* **Assignment**: Each line below that includes the word "will" is to be reported.
§
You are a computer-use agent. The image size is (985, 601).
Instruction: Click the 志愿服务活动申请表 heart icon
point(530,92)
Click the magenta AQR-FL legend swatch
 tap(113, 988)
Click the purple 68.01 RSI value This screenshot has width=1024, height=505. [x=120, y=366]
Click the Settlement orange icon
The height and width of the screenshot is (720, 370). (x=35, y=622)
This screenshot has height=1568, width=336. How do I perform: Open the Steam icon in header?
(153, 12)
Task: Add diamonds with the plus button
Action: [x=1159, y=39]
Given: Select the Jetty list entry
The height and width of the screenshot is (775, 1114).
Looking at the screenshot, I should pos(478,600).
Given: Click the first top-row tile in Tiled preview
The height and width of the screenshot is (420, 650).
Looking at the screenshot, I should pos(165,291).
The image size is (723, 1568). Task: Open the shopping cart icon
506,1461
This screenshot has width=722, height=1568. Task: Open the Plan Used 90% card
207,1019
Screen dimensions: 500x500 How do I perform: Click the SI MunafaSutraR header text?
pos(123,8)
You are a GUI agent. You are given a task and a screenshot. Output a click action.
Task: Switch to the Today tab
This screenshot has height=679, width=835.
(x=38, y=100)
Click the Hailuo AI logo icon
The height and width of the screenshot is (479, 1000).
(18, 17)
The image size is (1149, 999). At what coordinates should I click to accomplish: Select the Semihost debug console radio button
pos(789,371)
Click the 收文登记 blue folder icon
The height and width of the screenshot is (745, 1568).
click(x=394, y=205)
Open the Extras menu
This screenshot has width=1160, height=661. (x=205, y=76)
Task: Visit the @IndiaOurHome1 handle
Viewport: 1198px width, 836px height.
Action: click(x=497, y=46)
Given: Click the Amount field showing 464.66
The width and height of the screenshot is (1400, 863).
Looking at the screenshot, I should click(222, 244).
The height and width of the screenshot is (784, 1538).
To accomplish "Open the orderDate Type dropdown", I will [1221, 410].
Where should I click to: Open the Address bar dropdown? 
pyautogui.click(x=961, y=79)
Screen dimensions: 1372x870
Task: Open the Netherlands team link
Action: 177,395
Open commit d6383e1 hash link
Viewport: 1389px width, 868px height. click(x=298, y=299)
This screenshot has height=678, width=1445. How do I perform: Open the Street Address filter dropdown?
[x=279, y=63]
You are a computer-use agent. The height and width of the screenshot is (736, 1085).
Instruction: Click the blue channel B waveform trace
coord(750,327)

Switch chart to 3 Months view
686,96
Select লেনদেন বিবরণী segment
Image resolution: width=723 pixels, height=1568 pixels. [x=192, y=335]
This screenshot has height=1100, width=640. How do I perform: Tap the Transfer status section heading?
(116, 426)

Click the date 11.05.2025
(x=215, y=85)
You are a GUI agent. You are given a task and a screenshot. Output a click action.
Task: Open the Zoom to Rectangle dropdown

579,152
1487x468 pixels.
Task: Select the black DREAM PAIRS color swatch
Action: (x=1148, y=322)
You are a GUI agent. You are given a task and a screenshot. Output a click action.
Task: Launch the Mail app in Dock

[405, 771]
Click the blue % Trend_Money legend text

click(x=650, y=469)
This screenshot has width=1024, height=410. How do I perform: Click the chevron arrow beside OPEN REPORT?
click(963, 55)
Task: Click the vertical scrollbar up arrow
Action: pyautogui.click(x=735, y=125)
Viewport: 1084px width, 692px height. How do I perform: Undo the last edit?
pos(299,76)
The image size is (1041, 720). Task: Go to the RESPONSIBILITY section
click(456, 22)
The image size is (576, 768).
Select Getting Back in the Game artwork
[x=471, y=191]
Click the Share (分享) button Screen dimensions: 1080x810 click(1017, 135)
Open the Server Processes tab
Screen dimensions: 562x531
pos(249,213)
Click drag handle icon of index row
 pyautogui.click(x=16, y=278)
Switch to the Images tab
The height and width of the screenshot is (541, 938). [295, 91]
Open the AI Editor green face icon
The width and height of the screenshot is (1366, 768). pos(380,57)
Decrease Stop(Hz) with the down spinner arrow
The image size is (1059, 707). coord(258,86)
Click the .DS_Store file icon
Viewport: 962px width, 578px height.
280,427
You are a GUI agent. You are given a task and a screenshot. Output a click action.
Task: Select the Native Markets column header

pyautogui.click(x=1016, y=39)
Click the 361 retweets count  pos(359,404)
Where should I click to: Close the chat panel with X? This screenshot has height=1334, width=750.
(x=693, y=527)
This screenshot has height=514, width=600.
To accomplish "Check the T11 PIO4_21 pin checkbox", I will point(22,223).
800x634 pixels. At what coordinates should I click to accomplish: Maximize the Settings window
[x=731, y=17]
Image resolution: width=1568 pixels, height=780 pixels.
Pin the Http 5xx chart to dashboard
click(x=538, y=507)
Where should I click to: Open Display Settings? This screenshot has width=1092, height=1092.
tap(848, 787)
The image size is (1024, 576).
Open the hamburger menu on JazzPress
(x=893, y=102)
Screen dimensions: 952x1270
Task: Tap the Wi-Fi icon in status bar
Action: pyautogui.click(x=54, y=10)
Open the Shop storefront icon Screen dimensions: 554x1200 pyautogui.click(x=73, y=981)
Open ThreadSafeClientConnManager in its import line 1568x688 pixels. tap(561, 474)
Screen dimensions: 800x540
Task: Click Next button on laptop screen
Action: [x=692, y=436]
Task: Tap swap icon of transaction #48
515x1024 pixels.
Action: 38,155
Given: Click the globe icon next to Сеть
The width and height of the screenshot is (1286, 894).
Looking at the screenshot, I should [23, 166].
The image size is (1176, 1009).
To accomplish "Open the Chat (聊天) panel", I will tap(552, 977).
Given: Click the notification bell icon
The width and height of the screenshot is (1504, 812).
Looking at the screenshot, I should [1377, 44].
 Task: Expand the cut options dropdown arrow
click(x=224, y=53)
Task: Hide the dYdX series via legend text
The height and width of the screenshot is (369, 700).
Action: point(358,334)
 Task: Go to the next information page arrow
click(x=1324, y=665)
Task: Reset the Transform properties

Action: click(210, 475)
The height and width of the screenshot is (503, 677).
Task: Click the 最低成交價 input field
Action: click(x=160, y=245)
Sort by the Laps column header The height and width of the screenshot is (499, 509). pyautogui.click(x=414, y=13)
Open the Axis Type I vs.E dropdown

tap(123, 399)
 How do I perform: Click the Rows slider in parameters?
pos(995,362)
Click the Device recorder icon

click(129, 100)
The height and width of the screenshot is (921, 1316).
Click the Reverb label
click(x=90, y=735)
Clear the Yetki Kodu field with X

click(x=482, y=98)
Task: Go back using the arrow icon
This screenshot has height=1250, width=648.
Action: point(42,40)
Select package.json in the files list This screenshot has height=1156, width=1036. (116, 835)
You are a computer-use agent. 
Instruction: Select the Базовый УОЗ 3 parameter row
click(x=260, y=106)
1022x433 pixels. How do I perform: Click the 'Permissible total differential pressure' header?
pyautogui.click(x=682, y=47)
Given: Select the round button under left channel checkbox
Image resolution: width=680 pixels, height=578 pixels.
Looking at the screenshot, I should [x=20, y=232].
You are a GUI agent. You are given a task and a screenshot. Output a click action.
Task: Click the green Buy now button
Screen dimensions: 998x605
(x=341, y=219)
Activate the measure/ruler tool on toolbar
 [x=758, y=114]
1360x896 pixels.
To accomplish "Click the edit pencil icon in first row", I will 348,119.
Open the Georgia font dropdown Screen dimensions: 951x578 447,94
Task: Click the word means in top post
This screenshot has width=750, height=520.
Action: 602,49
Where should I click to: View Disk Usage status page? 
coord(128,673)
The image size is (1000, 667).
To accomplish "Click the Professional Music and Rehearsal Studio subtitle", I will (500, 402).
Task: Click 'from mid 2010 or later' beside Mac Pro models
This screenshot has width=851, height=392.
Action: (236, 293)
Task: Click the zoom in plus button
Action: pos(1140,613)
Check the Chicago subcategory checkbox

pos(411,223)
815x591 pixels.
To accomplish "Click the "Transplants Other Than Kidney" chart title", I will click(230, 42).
§
* **Answer to this exercise**:
To accomplish "Open the orderDate Type dropdown", I will [1221, 410].
To accomplish "Check the T11 PIO4_21 pin checkbox", I will point(22,223).
To accomplish "Open the Chat (聊天) panel", I will tap(552, 977).
To accomplish "Click the edit pencil icon in first row", I will 348,119.
To accomplish "Click the Professional Music and Rehearsal Studio subtitle", I will (500, 402).
To accomplish "Click the "Transplants Other Than Kidney" chart title", I will click(230, 42).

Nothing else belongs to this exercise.